Given entries start

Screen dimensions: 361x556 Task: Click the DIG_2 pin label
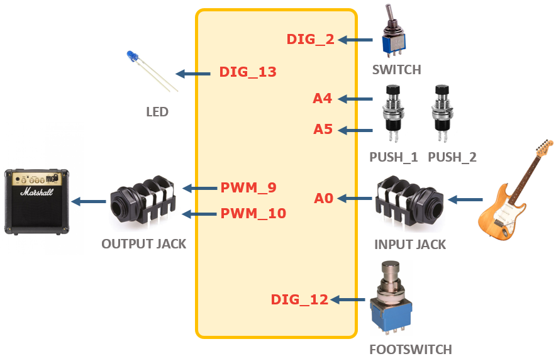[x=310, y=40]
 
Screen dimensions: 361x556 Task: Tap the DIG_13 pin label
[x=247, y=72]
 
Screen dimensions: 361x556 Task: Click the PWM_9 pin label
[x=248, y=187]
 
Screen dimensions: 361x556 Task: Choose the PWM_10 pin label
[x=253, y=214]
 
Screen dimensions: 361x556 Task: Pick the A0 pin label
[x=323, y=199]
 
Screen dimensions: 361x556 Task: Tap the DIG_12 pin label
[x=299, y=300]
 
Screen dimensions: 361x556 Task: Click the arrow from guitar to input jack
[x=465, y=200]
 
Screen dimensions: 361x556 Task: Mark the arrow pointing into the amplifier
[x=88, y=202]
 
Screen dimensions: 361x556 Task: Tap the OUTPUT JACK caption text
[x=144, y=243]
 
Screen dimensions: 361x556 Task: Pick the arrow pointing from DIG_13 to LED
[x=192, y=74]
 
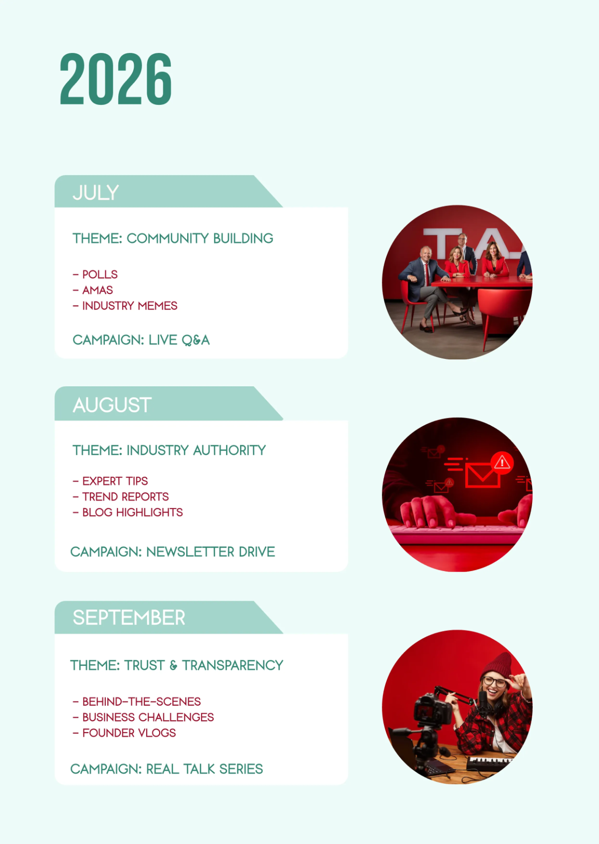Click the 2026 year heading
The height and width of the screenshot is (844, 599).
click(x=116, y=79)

Given entries end
Given entries start

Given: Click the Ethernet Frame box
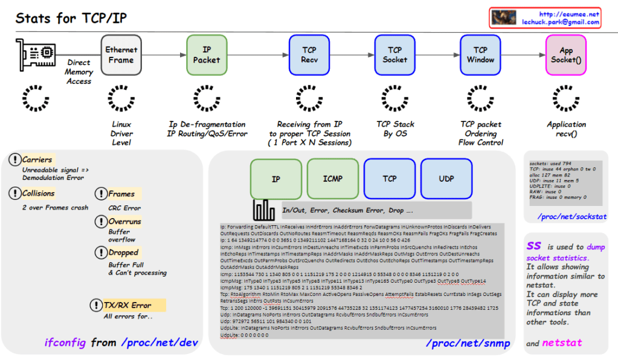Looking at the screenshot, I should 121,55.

Given entries end

# Direction:
Copy out the records above word for word, starting at the line that has "Screen dimensions: 361x556 Task: Click the DIG_2" and ending after the line that has "click(x=116, y=79)". Omit the pictures.

# Exercise response:
Screen dimensions: 361x556 Task: Click the DIG_2 pin label
[x=310, y=40]
 
Screen dimensions: 361x556 Task: Tap the DIG_13 pin label
[x=247, y=72]
 
Screen dimensions: 361x556 Task: Click the PWM_9 pin label
[x=248, y=187]
 
Screen dimensions: 361x556 Task: Choose the PWM_10 pin label
[x=253, y=214]
 
Screen dimensions: 361x556 Task: Pick the A0 pin label
[x=323, y=199]
 
Screen dimensions: 361x556 Task: Tap the DIG_12 pin label
[x=299, y=300]
 
Screen dimensions: 361x556 Task: Click the arrow from guitar to input jack
[x=465, y=200]
 
Screen dimensions: 361x556 Task: Mark the arrow pointing into the amplifier
[x=88, y=202]
 
Screen dimensions: 361x556 Task: Tap the OUTPUT JACK caption text
[x=144, y=243]
 
Screen dimensions: 361x556 Task: Pick the arrow pointing from DIG_13 to LED
[x=192, y=74]
 
Click the 2026 year heading
The height and width of the screenshot is (844, 599).
click(x=116, y=79)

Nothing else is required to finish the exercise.